About the company
The company is a Japanese-based, global biopharmaceutical company focused on drug research and therapy development in oncology, gastroenterology, rare diseases, and neuroscience, in addition to investments in plasma-derived therapies and vaccines.
Massive digital transformation
The company has gone through a massive digital transformation including building software in the cloud to support business activities from business intelligence to data science to patient engagement. They’ve modernized dozens of legacy applications, and their fast-moving development pipeline has allowed them to build hundreds of new applications.
The company has largely standardized on Amazon Web Services (AWS), and defines its infrastructure in HashiCorp Terraform, uses GitHub as its code repository, and runs its deployment process in GitHub Actions.
Cloud security process
As a leading pharmaceutical company, it has a lot to protect in the cloud such as: patient data, intellectual property, in-process R&D project information, corporate strategic plans, non-public financial results, and more.

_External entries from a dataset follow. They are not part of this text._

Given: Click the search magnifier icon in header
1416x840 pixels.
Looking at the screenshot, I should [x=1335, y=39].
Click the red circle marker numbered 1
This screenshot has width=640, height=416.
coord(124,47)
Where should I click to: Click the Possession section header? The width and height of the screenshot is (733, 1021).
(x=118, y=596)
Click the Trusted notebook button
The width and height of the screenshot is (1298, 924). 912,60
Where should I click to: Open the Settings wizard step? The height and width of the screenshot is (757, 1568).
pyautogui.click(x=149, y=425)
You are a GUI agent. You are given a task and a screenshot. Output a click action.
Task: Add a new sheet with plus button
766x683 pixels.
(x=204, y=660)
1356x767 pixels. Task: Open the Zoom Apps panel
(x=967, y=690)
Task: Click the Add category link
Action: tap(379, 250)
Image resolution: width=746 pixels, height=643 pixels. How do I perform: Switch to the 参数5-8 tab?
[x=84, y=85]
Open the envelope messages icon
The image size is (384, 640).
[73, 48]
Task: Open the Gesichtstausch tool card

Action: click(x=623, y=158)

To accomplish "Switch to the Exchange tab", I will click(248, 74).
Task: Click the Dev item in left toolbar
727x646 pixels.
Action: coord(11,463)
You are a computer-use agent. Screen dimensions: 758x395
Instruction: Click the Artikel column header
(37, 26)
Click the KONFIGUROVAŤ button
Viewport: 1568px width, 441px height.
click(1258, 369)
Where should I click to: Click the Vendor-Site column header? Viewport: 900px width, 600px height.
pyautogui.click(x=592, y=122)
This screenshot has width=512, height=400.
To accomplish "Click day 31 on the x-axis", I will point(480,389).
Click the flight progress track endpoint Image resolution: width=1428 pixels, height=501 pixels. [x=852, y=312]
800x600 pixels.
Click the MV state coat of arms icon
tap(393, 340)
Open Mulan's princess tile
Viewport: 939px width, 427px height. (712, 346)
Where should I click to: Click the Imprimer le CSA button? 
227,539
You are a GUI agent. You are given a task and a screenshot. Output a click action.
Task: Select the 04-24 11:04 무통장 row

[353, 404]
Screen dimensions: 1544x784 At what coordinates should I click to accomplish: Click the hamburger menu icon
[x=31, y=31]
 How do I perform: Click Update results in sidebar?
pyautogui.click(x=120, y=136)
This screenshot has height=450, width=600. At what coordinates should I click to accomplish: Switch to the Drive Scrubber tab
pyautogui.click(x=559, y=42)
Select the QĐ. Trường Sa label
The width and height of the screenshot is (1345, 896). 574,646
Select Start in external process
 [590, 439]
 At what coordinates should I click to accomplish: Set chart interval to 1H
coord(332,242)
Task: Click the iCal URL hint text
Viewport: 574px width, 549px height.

For cloud security, the company started using cloud security posture management (CSPM), static application testing (SAST), software composition analysis (SCA), secrets scanners, and vulnerability scanners across development, pre-production, and post-production. They consolidated tools, standardizing on GitHub Advanced Security (including Dependabot) and Wiz.
With all of that development, vulnerabilities grew and so did their alert backlog. Prior to streamlining their process and consolidating tools, the team’s backlog grew to an untenable 6.1 million alerts in just 18 months. The security team needed to reduce noise and prioritize the issues. Specific challenges included:
1. Pipeline visibility
The security team was unable to see what software projects were in place and what the architecture looked like. They couldn’t control process hygiene, such as contractor access to GitHub using non-company emails or rogue pipelines outside the security monitoring process.
2. Alert explosion
Alerts exploded, topping out at 6.1 million at the high point. Many of these alerts were duplicates from across tools, and often alerts would recur because developers weren’t able to fix issues at the source.
3. Issue ownership
As alerts arose, the security team struggled to track down code owners quickly. They kept massive spreadsheets and attended countless calls to find the right people and share information.
4. Slow remediation
As a result of these challenges, the company’s remediation was slow and cumbersome. Its MTTR for “critical” issues was 30 days.
The solution: Dazz
To address the massive backlog and make its cloud security process sustainable, the security team purchased the Dazz Remediation Cloud.
The team connected Dazz to GitHub and its security tools with a simple API integration, which enabled them to discover and map all of the organization’s code-to-production development pipelines. In a single pane of glass, Dazz showed which tools were in use, automatically deduplicated alerts by more than 1,000:1, and identified the code owner of each unique issue based on a analysis of the code repository and its change history.
Dazz also auto-generated developer-friendly fixes right in the developer’s workspace. Code owners could fix issues in a fraction of the time, cutting mean time to remediation (MTTR) by 77% and closing the risk window from 30 to 7 days.
- Discover - Understand the deployment process from code to cloud, unify cloud risk from all tools, and identify architecture gaps.
- Reduce - Clean up the noise: deduplicate and prioritize CVEs and misconfigurations based on their unique root causes, and automatically find their owners.
- Fix - Concise, contextual, and actionable process for remediation, from detection to deployment.
Next up on the company’s agenda is to roll out Dazz to the remaining 300 engineers, and enable them to streamline their entire workflow in the Dazz Remediation Cloud.